Deja Berritta, 29 anni, da un anno lavora a Cagliari come specializzanda in medicina legale. Viene dalla Sicilia, precisamente da Siracusa, e in questi mesi ha cercato di conoscere al meglio un’isola che ricorda molto, per certi aspetti, la sua. Ha sentito anche lei le parole contestate del suo conterraneo Roberto Saieva, procuratore che in un discorso ufficiale, pochi giorni fa, ha sottolineato “l’istinto predatorio tipico della mentalità barbaricina“. Ma rispetto ai sardi che hanno trovato questa frase offensiva e fuori luogo lei, da siciliana che da tempo vive qui, ha un’opinione diversa.
“Mi sono trovata diverse volte a esprimere una opinione sui sardi, ma il fatto di non essere sarda ha più volte reso il mio parere oggetto di svalutazione da parte dei sardi stessi: ho notato che in più di una persona c’è una tendenza a pensare che chi non è originario di questa isola non possa avere una idea attendibile della ‘sardità’. Eppure credo che dall’esterno certe dinamiche possano essere considerate più lucidamente, quando non facilmente comprese per le difficoltà interpretative che un diverso ‘codice sociale’ rispetto a quello di provenienza fa scaturire, intendendo con quest’ultimo un diverso linguaggio di uso comune, diverse idee estetiche e un differente sistema di valori: il tutto, traducendosi nelle più semplici regole di convivenza quotidiana, è di somma importanza.
In merito alla frase incriminata del Procuratore Saieva, difficilmente un sardo avrebbe utilizzato un linguaggio analogo, perché un sardo conosce bene la sensibilità della propria gente su certe questioni, in particolare quella identitaria. Siete un popolo giustamente fiero della propria identità, che è fortemente connotata, come anche il Procuratore, più in là nel suo discorso e sempre in merito alle tendenze criminali dell’isola, afferma: ‘non vi sono evidenze che denuncino la presenza nel territorio di criminalità organizzata di tipo mafioso. (…) Si tratta di fatti (…) che allo stato non denunciano una mutazione della congenita refrattarietà del popolo sardo a fenomeni criminali caratterizzati da stabile organizzazione, quale probabile riflesso, positivo in questo caso, dello spiccato individualismo che lo connota‘. In questo caso probabilmente l’aggettivo ‘congenito’ è accettato serenamente, in quanto definisce positivamente e fieramente il popolo sardo.
Non c’è dubbio che parlare d’istinto, in un contesto in cui il significato delle parole è di primaria importanza, è infelice.

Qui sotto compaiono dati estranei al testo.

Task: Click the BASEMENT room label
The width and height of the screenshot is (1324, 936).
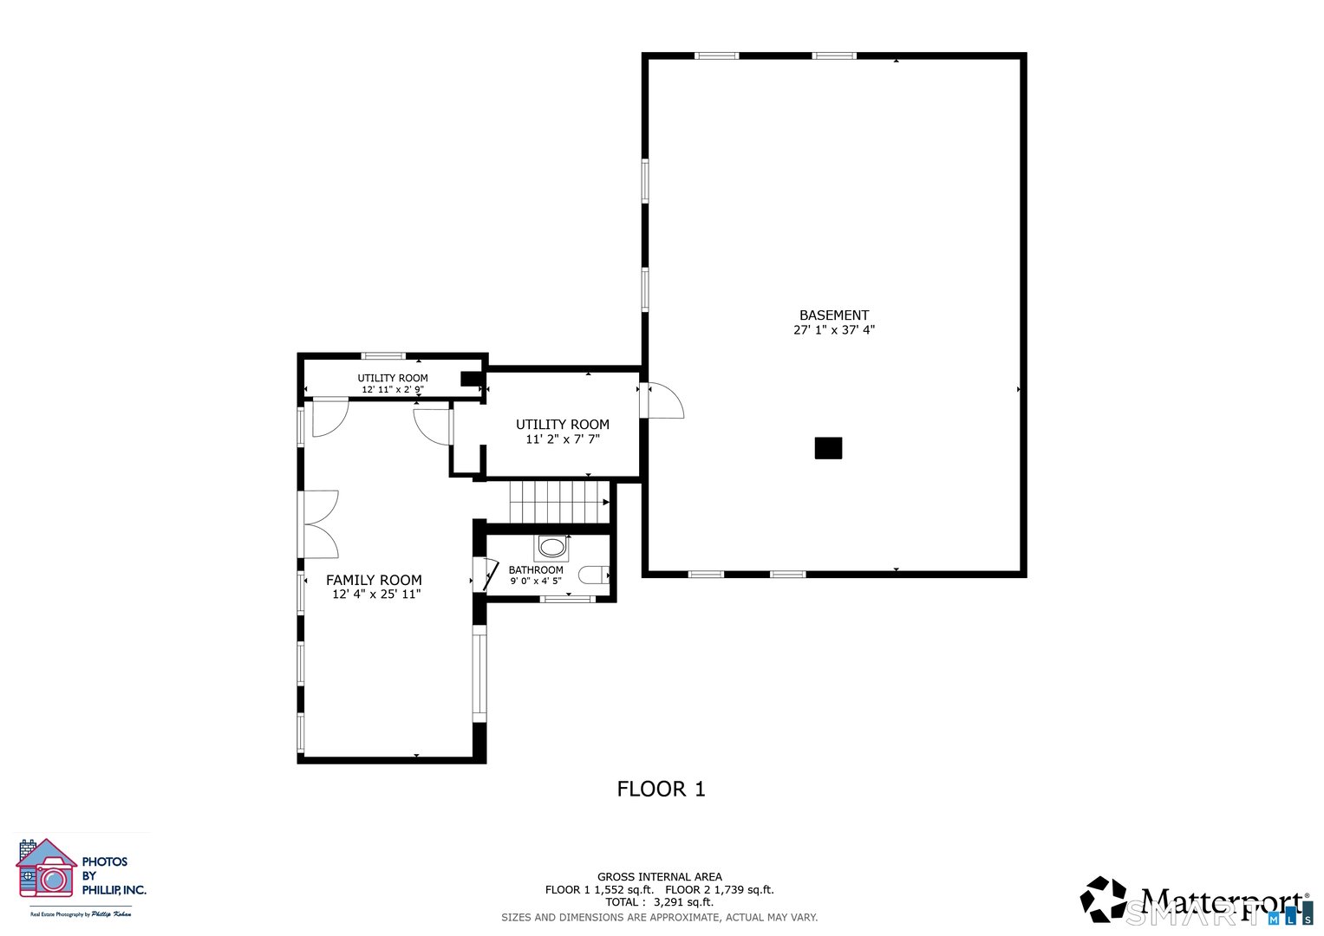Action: point(833,315)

Eppure non sarei così drastica nel condannare questa frase: dal vocabolario Treccani, alla voce istinto: ‘inclinazione, disposizione innata dell’animo, indole, temperamento, natura particolare di un individuo’; e d’altra parte perché negare che, in una società peraltro così fortemente caratterizzata e conservata, come quella barbaricina, l’atto predatorio fosse normale e radicata modalità di regolazione dei conti o perfino un legittimo modus di elevarsi socialmente? È questo ciò che dicono anche gli studi di importanti antropologi originari di questa terra, originari proprio della Barbagia. Ebbene, dove sta sta l’offesa? In ogni luogo del mondo esiste la delinquenza, ed in ogni luogo del mondo i reati si consumano con modalità più o meno peculiari“.
Qualcuno in un dibattito su Facebook ha fatto notare alla giovane siciliana che sarebbe stato come parlare di ‘istinto mafioso tipico della mentalità siciliana’. Ecco cosa ha risposto: “Chi vive in un ambiente a così forte infiltrazione mafiosa come quello siciliano, inevitabilmente tende ad assumere una istintualità reattiva, o passiva, riconducibile a modalità mafiose. Non significa che ‘tutti i siciliani’ sono mafiosi, ma che ogni normale siciliano sa cosa è la mafia, ne conosce le regole, e che se le cose in Sicilia vanno così male (molto peggio che in Sardegna) è perché il siciliano accetta passivamente, quando non ne è parte attiva, la modalità mafiosa e col tempo la assume pure: senza accorgersene, per osmosi, si fa penetrare dalla paura, accettando così, e quindi riconoscendolo, il potere della mafia, e arrivando in casi estremi a giustificarlo pure: si ‘rispetta’ così il parcheggiatore abusivo, il pizzo, il collega raccomandato che non si reca a lavoro. Mi dispiace ma in Sicilia è così e nessuno (o quasi) lo negherebbe in buona fede. Ma quella della mafia, quella della Sicilia, per vostra fortuna, è altra Storia”.